● **Goal**
Give the lines of the records from the start through the line containing "coordinates (277, 101).", inclusive, as a numbered list. Skip blank lines and leave out the pictures.

● **Records for this task**
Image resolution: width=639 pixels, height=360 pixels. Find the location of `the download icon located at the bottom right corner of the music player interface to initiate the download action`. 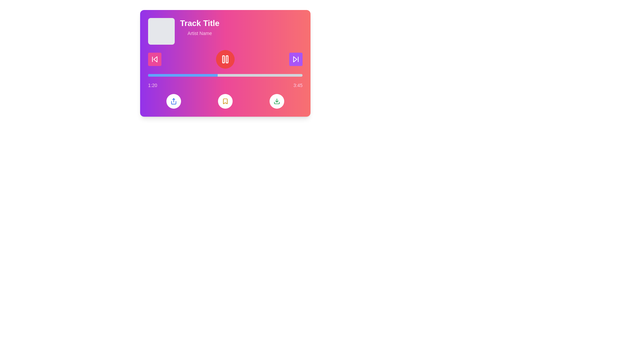

the download icon located at the bottom right corner of the music player interface to initiate the download action is located at coordinates (277, 101).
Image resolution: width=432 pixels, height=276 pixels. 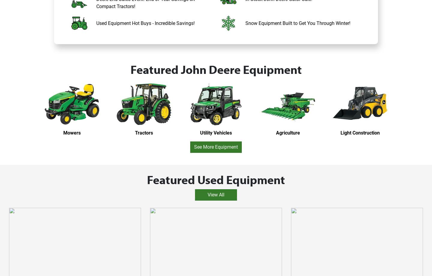 I want to click on 'Featured Used Equipment', so click(x=147, y=179).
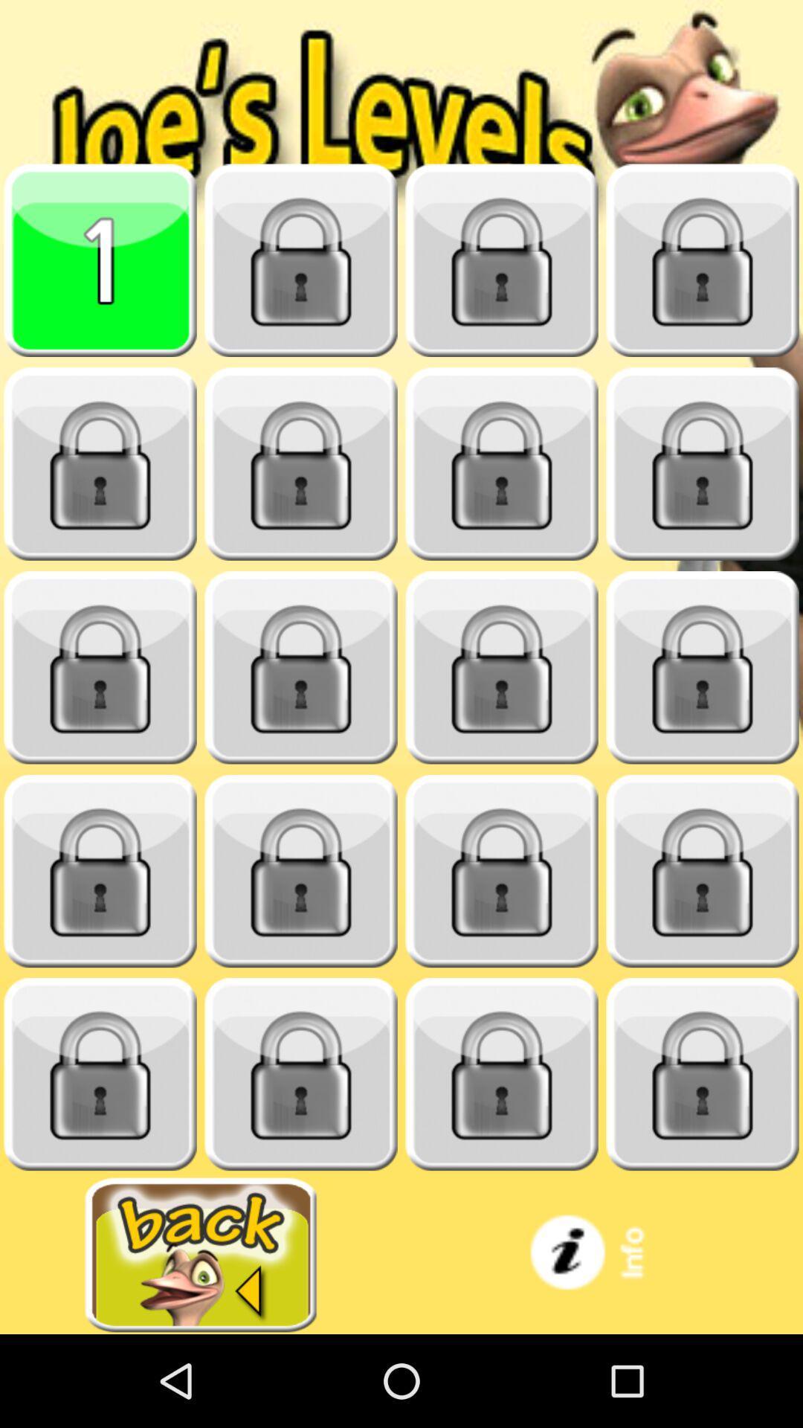  I want to click on unlock level, so click(100, 1074).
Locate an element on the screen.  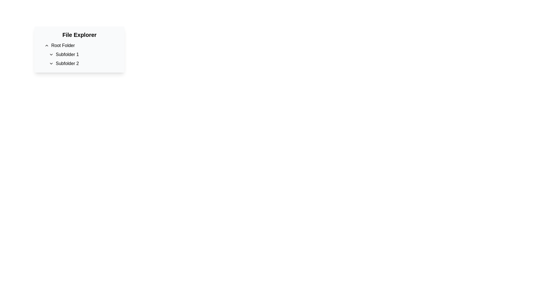
the 'Subfolder 2' textual label is located at coordinates (67, 63).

● **Written answer**
1. Image resolution: width=639 pixels, height=360 pixels. Find the location of `the download icon located at the bottom right corner of the music player interface to initiate the download action`. 
2. the download icon located at the bottom right corner of the music player interface to initiate the download action is located at coordinates (277, 101).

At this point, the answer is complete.